Here are a few map-and-place posts from past years, and a link from one of those posts–mostly as read crumbs for me to come back to. Nibble if you care to.
Toward a Well-oriented Childhood | Fragments from Floyd
Home From Space: Maps Bring the World Closer | Fragments from Floyd
I have always enjoyed studying maps of all kinds. At one time I planned to paper a room in them, and I had quite a collection. But it never happened and the maps got sold, unfortunately. I always have a good sense of where I am on the planet, except when I am in NYC. I cannot seem to find my way around there and it really frustrates me.
Kinda reminds me of the old Firesign Theater line, something to the effect of How can you be two places at once if you aren’t anywhere at all?
Fascinating Fred – I worked in Botswana as a teen ager – I was a diamond prospector. I need a map but my local men did not. They were able to orientate where they were at all times. They were never lost – they could not be. but my mental model was not observant enough to copy them
And what about the social equivalent?
Your 2003 post sure was prescient! You must have read about Google Earth prototype. That was a fun read, 11 years after.
I have loved maps since annual childhood trips to Wisconsin, when I got to study the map as we drove the 900 long miles on2 lane roads.
I read something a while back that really stayed with me.

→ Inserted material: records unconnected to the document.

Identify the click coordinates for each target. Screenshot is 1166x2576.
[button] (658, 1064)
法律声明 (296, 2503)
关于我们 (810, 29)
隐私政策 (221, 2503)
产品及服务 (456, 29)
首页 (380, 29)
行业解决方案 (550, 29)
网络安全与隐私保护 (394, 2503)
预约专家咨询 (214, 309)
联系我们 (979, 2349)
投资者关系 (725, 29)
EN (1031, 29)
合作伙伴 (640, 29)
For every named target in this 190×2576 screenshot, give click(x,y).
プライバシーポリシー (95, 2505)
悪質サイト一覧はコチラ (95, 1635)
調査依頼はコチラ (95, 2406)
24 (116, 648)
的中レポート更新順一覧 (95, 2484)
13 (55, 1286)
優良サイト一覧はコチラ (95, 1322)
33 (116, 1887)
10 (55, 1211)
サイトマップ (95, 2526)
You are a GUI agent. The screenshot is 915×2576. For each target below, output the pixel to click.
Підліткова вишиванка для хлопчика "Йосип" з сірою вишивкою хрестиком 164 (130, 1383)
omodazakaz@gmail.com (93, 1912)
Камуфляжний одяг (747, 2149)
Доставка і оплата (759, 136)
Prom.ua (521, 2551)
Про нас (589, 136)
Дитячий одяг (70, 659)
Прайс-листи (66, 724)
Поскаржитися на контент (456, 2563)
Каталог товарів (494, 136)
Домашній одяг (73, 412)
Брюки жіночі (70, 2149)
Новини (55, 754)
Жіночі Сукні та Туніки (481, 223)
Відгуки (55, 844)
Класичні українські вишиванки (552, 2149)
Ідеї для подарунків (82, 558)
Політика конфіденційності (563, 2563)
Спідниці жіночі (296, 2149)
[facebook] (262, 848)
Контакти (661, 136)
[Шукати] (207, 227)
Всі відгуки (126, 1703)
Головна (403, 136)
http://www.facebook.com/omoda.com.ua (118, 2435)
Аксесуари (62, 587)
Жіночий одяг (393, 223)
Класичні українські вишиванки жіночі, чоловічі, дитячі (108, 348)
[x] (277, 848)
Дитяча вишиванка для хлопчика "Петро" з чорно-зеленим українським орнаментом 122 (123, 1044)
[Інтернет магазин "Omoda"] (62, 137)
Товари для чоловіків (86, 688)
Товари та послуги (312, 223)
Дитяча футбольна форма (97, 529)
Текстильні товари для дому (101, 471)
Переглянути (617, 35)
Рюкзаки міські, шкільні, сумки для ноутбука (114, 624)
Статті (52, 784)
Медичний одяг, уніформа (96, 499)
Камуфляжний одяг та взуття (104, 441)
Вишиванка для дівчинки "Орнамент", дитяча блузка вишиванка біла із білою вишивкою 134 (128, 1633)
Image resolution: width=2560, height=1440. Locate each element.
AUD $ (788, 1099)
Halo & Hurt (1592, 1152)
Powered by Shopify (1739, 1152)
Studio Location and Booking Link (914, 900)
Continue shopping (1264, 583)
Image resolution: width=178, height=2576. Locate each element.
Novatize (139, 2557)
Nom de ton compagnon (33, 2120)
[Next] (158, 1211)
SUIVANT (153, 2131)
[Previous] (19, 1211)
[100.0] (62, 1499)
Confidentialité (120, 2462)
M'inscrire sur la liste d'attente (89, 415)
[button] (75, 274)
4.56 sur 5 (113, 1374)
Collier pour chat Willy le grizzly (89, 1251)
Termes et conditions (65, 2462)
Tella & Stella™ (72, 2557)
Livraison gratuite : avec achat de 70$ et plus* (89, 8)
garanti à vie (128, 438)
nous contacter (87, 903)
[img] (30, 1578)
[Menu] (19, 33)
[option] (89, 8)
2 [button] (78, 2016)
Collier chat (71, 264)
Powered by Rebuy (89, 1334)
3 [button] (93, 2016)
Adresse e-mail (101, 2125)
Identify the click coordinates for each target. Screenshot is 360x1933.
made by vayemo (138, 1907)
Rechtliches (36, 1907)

The author was saying that one of the biggest and saddest parts of owing a GPS is NOT taking the wrong road, asking for directions to be told: “turn left at the sunflower mailbox, go a ways down till you see the house with the five roosters, make a right….” We have lost a connection not only with the land around us but with the people who can help direct us.
Maps are also a nice way to get our bearings and should we get lost… well, see above!